Arrival of the Chief Artificial Intelligence Officer

Arrival of the Chief Artificial Intelligence Officer

Artificial intelligence is when a machine mimics functions that human do such as sensing and learning, reason and infer, deciding and acting. As a technology, artificial intelligence can support use case such as chatbots, detecting fraud, cognitive document automation and others.

As an example, Danske Bank, is using artificial intelligence to detect fraud incidents such as fake invoice and identity theft amongst others. Before the development of artificial intelligence, Danske Bank had many false positives. With artificial intelligence, Danske Bank has been able to reduce false positives by 60 percent as well as increase accuracy in fraud detection. This is helping them save millions as well as increase efficiency of the fraud detection service.

So where is the hard line between what is artificial intelligence and what it is not? Techniques which use brute-force or rule-checking and do not mimic human thinking are not artificial intelligence.

As an example, fraud detection applications can be built by configuring all possible frauds that have occurred in past and checking against this list. This is not artificial intelligence as you are not letting machines think, but instead just using check rules. Since fraudsters always find a new way of making fraud, you will not be able to detect emerging and new kind of fraud incidents.

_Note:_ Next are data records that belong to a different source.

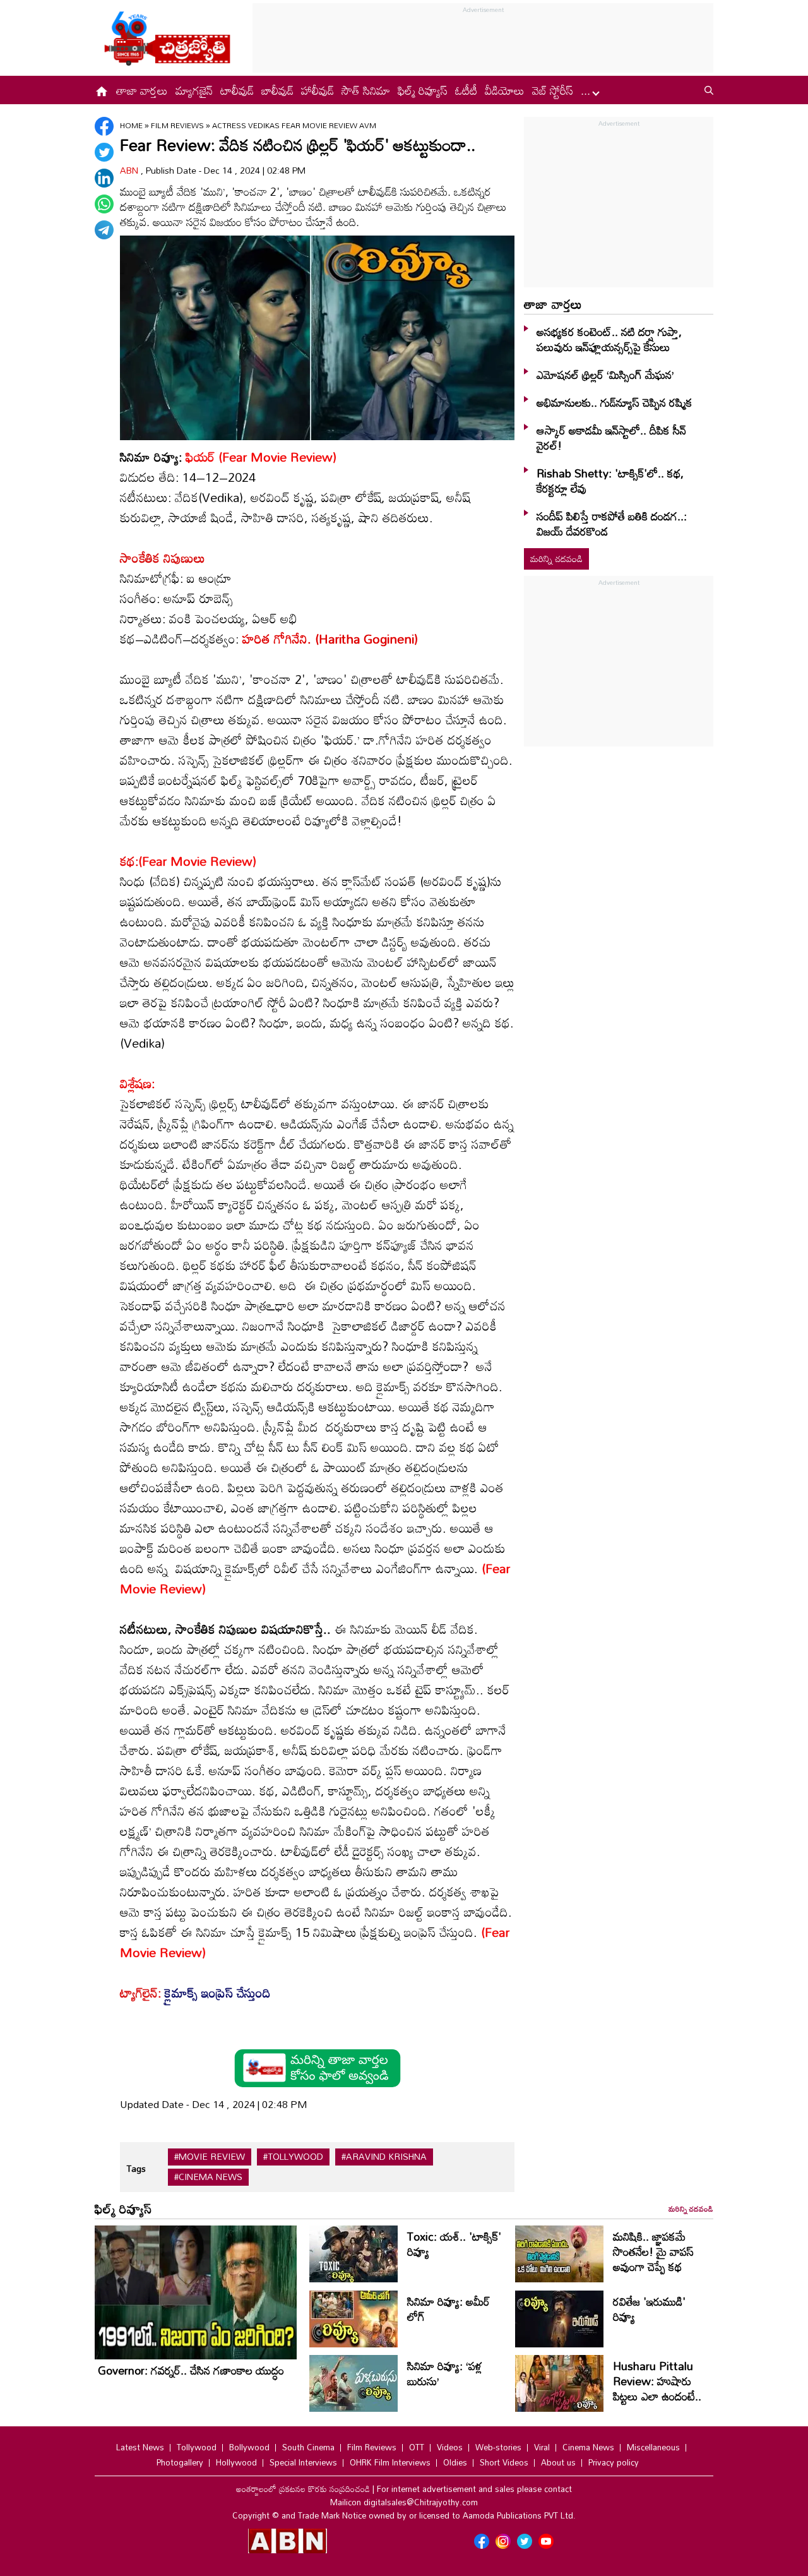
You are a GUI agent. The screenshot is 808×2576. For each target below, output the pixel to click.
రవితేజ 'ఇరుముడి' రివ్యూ (649, 2309)
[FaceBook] (104, 126)
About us (558, 2462)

Moving further along these lines, it is important to understand the current state of artificial intelligence, which is that it can mimic the human brain, but not completely. We are still far from the situation where artificial intelligence can think exactly as a human being. At present, artificial intelligence is used to automate specific tasks done by human. Those industries where highly specific human tasks can be automated will soon be impacted by future developments in artificial intelligence.

Key industries which will be impacted are in information technology, telecommunications, consumer services, financial services, manufacturing and production. Industries where there is a lot less human activity, such as education, media and entertainment, sports, construction and property will be less impacted in the short term, but impacted later on in the medium and long term.

While advancements in artificial intelligence will replace some specific tasks done by humans, it will also create new opportunities of redefining job roles. One such role is the Chief Artificial Intelligence Officer. This is a senior executive responsible for artificial intelligence strategy and implementation in an enterprise. But compared to the Chief Data Officer, this role will also include the human challenge of redefining job descriptions in conjunction with human resources, as advancements in artificial intelligence progress into the enterprise.

Another role is the Citizen Data-Scientist. Gartner defines a citizen data scientist as a person who creates or generates models that use advanced diagnostic analytics but whose primary job function is outside the field of statistics and analytics. As there will be more demand for artificial intelligence, the demand-supply gap for data-scientists will increase. This will move traditional workloads of data-science work to the citizen data scientist, while the expert data scientist will increasingly be focused on artificial intelligence.

Based on a recent survey made by Teradata, almost all respondents anticipate significant barriers to adoption. The majority predict roadblocks due to lack of IT infrastructure, (40 percent), followed by a lack of in-house talent (34 percent). Just as many, (33 percent), claim that artificial intelligence technology available today is too unproven and nascent, while 30 percent yearn for more budget. However, skepticism is lower in other areas – only 19 percent are concerned that artificial intelligence has a weak business case, and only 20 percent worry about the impact of artificial intelligence and automation on jobs and employee morale.

Companies will overcome these barriers with more executive-level awareness and an enterprise-wide strategy for artificial intelligence implementation and use. This is ushering in a shift within the C-suite: Today, artificial intelligence strategy is typically under the scope of a CIO or CTO, but, in the near future, the majority of businesses surveyed plan to install a dedicated Chief Artificial Intelligence Officer to lead the effort.

Various governments have already started to work on artificial intelligence strategies for countries and cities. Artificial intelligence has many potential advantages for cities, like the implementation of 100 percent driver-less cars, no traffic congestion, smart building, and so on. But this will also mean a lot of changes to many of the conventional assets within a city. For example, do we need traffic lights when all the traffic is regulated by artificial intelligence. So, one possible future scenario is that completely new cities will be created which are designed based on an artificial intelligence framework and strategy.

Artificial intelligence is fast-coming into the enterprise. Businesses, which do not have an artificial intelligence strategy will soon see themselves disappearing. We will also see artificial intelligence being integrated into hardware, such as robots and drones. This will enable various new applications such as robot salesperson or robot interviewers and intelligent logistics. The transformation is just beginning.